*** Begin section ***

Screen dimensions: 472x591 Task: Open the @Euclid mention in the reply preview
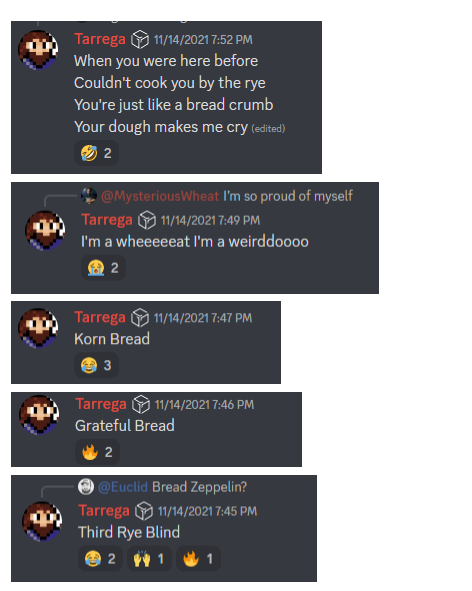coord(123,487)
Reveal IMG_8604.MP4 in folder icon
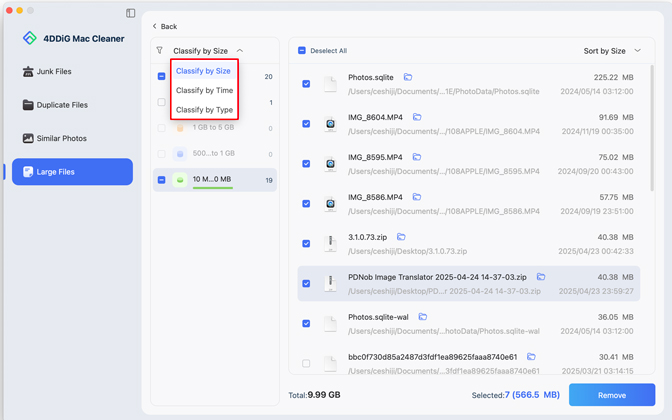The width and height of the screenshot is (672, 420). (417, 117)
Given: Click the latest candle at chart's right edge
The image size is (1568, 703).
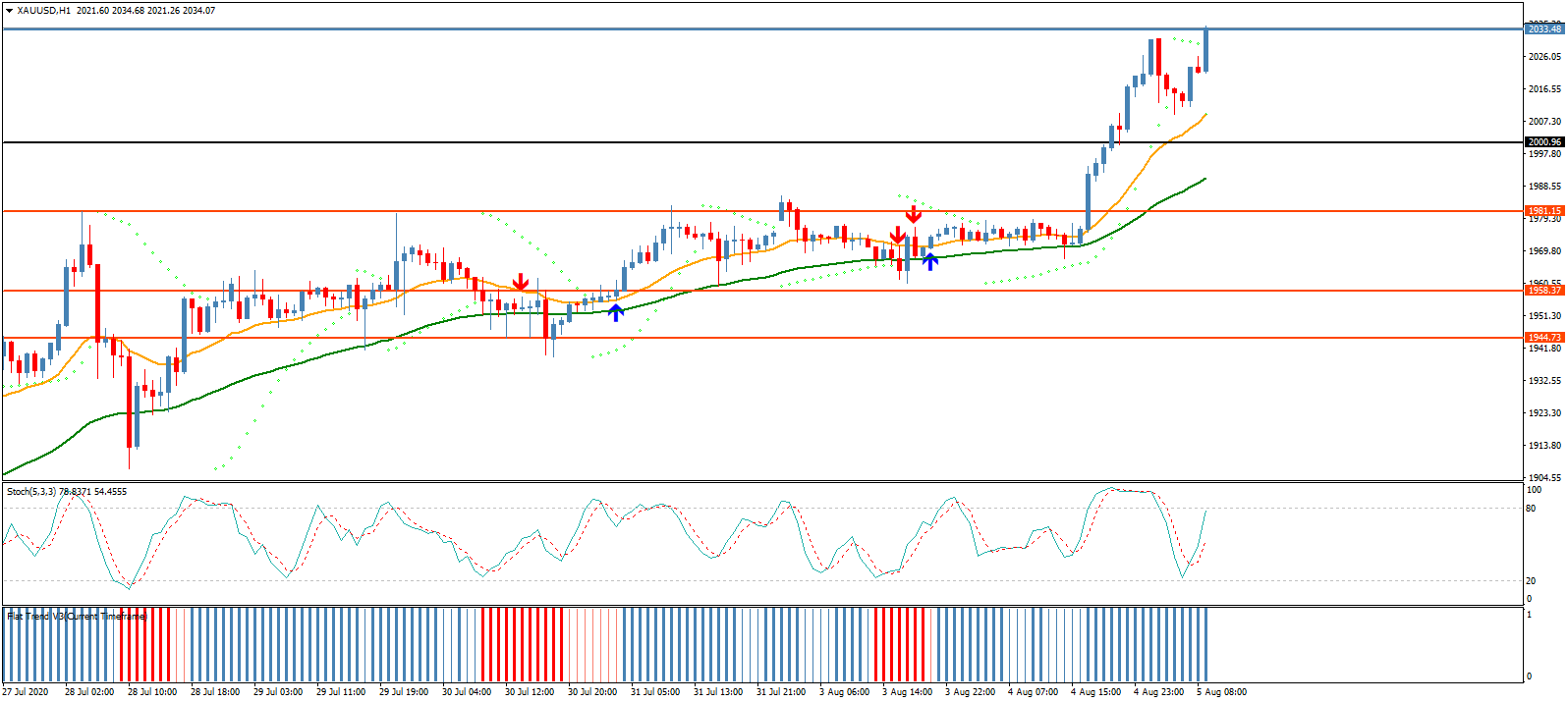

*** End section ***

* About this task
Retype the data word for word and keep the pictures out of it.

* Expected answer
Screen dimensions: 472x591 Task: Open the @Euclid mention in the reply preview
coord(123,487)
Reveal IMG_8604.MP4 in folder icon
The width and height of the screenshot is (672, 420). (417, 117)
Given: Click the latest candle at chart's right edge
The image size is (1568, 703).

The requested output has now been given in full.